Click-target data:
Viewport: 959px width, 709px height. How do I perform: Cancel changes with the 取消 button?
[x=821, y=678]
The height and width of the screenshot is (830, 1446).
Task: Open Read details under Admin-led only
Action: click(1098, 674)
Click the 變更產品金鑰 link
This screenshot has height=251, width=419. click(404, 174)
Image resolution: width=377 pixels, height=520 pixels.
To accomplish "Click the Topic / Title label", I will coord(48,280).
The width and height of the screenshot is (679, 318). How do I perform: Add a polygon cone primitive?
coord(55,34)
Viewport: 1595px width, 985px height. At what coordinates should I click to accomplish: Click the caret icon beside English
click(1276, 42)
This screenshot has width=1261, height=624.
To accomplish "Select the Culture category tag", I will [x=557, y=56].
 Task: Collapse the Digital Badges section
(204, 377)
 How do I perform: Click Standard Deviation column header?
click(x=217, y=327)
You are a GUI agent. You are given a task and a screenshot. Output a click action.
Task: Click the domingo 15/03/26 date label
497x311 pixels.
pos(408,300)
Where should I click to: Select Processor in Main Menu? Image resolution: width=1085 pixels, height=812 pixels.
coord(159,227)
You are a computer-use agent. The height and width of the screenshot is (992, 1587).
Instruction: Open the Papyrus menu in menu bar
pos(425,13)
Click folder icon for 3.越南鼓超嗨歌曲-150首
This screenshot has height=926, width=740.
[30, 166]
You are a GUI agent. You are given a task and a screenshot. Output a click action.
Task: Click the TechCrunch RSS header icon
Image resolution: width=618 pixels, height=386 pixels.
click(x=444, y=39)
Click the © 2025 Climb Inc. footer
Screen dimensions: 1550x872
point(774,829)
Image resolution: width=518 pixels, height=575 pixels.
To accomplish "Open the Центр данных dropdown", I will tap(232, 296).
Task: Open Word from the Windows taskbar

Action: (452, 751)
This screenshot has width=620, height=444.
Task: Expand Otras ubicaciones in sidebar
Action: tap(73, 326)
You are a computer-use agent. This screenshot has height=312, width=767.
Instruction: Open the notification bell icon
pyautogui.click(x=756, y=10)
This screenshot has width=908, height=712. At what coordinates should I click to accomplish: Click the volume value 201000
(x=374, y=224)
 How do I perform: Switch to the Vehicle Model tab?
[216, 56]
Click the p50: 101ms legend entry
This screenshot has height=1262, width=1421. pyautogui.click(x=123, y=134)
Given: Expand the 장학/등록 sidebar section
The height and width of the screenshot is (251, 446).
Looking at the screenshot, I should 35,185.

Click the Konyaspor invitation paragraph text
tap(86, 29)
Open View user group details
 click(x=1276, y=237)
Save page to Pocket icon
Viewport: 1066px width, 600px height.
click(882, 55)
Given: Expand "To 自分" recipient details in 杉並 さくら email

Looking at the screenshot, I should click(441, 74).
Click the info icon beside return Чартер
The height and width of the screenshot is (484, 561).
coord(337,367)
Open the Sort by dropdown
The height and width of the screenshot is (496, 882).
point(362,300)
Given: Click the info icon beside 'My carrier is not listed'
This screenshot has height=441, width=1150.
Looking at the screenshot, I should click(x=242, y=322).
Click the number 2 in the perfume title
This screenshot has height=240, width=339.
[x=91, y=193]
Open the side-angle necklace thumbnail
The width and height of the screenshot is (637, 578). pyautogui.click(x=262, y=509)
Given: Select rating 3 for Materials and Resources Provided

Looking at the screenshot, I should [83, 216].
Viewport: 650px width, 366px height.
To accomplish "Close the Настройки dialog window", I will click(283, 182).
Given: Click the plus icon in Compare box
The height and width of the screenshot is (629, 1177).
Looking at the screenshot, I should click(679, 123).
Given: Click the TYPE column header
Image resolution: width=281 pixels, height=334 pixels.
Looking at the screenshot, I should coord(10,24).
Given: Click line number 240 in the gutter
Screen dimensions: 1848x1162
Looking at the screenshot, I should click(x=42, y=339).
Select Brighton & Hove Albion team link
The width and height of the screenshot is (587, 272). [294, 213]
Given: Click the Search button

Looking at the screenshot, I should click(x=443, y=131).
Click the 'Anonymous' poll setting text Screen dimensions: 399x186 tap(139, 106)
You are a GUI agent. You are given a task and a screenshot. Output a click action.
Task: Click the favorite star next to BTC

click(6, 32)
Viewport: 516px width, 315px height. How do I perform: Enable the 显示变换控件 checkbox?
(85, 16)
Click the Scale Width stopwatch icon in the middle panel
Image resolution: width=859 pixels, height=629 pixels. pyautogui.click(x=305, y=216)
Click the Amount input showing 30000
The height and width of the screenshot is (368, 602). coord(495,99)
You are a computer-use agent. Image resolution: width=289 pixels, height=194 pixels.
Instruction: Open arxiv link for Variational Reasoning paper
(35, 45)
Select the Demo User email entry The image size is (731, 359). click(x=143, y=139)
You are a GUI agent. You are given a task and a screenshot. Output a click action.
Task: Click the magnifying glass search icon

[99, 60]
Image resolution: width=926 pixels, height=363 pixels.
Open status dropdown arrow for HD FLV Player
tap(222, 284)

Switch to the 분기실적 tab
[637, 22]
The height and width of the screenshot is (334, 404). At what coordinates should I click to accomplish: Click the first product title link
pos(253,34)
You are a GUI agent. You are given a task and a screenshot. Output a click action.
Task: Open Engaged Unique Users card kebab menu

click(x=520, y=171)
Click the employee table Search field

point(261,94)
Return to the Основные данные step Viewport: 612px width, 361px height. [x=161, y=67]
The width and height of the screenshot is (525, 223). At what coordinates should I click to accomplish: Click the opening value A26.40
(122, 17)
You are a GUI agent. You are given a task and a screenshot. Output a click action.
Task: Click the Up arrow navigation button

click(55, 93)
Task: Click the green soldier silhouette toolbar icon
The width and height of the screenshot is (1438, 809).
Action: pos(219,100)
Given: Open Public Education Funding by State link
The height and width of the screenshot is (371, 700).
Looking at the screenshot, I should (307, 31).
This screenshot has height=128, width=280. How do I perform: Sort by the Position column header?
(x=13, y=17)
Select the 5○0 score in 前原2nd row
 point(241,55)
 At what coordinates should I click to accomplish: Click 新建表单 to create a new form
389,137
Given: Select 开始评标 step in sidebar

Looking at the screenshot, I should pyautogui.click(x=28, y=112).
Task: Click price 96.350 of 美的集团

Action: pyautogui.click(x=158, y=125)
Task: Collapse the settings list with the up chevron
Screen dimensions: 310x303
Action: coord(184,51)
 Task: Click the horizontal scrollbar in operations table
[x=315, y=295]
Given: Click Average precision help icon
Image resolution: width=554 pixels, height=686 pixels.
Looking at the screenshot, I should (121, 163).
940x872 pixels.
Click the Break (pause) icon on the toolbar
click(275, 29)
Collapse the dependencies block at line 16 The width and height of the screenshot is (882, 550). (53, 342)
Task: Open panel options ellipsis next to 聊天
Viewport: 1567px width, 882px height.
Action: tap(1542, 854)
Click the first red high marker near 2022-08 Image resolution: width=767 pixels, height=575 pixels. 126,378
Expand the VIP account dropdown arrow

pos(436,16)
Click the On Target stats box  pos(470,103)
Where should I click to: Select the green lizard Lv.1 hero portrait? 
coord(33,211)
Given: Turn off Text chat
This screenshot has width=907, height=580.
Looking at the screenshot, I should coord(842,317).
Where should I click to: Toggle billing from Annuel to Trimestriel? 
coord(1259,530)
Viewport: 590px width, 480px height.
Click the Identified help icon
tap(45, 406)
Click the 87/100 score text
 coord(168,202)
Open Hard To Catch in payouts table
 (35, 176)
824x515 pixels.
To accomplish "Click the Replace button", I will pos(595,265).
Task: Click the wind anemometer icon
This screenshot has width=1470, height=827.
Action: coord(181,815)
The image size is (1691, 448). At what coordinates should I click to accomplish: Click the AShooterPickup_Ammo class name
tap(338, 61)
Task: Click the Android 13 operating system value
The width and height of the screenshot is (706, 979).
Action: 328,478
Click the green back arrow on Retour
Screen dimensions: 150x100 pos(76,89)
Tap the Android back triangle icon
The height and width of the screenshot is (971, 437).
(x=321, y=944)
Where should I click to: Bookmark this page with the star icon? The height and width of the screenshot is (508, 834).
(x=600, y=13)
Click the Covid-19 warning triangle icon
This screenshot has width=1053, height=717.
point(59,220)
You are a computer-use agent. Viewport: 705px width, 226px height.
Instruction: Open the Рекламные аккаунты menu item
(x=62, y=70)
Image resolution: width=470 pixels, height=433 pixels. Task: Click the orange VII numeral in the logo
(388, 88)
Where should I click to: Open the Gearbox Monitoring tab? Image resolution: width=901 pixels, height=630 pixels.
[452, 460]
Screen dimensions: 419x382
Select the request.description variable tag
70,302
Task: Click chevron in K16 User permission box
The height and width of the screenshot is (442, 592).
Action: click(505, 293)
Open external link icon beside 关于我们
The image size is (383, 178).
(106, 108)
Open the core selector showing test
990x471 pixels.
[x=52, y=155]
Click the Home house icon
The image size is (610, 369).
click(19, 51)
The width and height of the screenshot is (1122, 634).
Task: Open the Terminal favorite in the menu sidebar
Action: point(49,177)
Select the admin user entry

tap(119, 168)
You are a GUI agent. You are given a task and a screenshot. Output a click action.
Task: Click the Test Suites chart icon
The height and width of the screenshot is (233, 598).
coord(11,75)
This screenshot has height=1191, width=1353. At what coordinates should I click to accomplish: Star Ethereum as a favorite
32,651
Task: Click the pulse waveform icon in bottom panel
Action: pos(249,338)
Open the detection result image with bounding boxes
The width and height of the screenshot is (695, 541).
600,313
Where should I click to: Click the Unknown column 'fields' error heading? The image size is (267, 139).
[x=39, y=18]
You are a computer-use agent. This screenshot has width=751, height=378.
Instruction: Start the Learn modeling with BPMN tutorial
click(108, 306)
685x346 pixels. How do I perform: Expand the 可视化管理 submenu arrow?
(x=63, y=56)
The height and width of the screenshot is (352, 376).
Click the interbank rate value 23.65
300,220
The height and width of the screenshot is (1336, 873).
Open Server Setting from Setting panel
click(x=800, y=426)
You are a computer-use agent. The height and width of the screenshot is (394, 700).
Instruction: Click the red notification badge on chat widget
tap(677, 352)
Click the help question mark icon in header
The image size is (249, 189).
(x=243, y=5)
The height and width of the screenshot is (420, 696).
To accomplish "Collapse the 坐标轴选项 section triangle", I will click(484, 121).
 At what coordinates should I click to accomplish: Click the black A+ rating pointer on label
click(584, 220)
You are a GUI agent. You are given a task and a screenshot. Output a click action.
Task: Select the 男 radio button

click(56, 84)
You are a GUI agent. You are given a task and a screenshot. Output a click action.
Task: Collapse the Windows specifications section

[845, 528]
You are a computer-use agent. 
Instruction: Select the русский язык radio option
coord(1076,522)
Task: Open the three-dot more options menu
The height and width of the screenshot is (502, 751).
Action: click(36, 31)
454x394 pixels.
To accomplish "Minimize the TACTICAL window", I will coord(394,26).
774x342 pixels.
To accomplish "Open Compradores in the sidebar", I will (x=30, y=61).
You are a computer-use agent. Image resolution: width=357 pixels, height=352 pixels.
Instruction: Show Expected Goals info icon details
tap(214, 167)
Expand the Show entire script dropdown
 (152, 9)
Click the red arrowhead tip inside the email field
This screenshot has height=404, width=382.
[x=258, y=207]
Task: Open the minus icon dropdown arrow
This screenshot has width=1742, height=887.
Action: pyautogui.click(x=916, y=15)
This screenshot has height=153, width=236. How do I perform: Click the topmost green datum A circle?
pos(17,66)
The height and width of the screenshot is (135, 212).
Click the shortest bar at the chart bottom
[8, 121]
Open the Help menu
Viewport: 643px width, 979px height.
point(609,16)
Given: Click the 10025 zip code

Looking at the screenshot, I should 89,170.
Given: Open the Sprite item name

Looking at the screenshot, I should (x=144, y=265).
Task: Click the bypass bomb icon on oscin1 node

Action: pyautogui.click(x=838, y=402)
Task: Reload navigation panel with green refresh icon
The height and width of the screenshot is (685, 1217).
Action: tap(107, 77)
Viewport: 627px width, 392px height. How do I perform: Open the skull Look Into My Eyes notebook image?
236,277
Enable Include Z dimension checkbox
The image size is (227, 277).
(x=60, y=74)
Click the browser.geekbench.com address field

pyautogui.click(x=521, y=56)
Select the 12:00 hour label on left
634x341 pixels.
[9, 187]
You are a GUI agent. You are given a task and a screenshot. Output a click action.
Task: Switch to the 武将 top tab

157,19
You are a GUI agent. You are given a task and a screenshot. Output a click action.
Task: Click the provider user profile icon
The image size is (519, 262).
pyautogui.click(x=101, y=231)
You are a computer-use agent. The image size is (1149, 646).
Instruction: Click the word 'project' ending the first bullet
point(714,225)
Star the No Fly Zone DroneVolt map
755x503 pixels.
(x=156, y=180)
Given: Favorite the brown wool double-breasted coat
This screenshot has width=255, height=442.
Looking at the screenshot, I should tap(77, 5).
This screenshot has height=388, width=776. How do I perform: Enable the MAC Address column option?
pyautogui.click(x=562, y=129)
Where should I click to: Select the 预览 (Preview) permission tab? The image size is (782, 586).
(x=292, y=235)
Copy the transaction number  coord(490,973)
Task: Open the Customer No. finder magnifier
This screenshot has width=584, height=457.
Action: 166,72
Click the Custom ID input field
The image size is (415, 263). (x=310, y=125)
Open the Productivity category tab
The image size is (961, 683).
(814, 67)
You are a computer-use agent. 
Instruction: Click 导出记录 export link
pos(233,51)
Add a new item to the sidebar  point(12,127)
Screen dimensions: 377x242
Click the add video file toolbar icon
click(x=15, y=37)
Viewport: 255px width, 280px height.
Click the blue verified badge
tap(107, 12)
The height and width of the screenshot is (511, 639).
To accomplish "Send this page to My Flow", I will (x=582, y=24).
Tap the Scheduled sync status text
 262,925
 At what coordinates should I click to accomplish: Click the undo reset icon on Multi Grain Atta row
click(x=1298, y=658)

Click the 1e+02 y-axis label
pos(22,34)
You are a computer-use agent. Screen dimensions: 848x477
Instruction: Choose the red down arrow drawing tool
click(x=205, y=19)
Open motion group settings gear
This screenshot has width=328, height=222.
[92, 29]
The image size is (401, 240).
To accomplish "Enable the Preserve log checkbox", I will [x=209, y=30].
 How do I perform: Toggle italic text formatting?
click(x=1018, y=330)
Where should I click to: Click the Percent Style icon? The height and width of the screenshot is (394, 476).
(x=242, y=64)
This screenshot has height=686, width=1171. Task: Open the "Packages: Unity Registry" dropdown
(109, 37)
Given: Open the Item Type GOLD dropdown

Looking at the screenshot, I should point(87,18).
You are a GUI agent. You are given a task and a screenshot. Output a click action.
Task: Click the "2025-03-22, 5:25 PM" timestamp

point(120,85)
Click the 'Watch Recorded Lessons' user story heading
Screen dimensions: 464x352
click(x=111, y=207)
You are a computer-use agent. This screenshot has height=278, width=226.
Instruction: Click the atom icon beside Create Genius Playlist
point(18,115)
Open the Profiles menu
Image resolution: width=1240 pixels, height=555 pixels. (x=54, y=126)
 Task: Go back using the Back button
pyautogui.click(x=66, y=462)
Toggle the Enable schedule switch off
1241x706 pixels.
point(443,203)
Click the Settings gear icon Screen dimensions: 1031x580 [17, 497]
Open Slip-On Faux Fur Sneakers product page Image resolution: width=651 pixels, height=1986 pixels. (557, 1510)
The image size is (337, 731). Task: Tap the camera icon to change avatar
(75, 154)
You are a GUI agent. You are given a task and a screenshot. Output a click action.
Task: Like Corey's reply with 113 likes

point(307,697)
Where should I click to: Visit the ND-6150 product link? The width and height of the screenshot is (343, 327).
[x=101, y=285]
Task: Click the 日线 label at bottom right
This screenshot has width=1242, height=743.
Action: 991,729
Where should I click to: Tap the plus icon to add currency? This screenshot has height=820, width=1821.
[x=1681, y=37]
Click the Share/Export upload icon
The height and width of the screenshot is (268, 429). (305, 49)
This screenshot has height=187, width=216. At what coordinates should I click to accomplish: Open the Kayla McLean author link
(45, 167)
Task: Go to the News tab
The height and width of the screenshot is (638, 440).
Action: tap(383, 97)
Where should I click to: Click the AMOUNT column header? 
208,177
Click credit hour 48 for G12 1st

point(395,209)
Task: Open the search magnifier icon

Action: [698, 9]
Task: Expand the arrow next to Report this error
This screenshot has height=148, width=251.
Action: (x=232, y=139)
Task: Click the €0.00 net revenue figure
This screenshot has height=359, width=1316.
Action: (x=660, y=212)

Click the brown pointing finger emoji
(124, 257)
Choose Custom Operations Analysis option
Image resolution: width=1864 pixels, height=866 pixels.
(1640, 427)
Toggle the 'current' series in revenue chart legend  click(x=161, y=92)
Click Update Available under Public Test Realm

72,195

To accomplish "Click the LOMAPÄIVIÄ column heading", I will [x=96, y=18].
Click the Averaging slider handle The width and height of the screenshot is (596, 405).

● **SHORT TASK**: Rewrite the records as a numbered list, starting at their very first line and ending at the line that contains "I will coord(48,280).", with both ends included. Leave out any blank lines.

● **COMPLETED EXERCISE**:
1. Viewport: 959px width, 709px height. How do I perform: Cancel changes with the 取消 button?
2. [x=821, y=678]
3. The height and width of the screenshot is (830, 1446).
4. Task: Open Read details under Admin-led only
5. Action: click(1098, 674)
6. Click the 變更產品金鑰 link
7. This screenshot has height=251, width=419. click(404, 174)
8. Image resolution: width=377 pixels, height=520 pixels.
9. To accomplish "Click the Topic / Title label", I will coord(48,280).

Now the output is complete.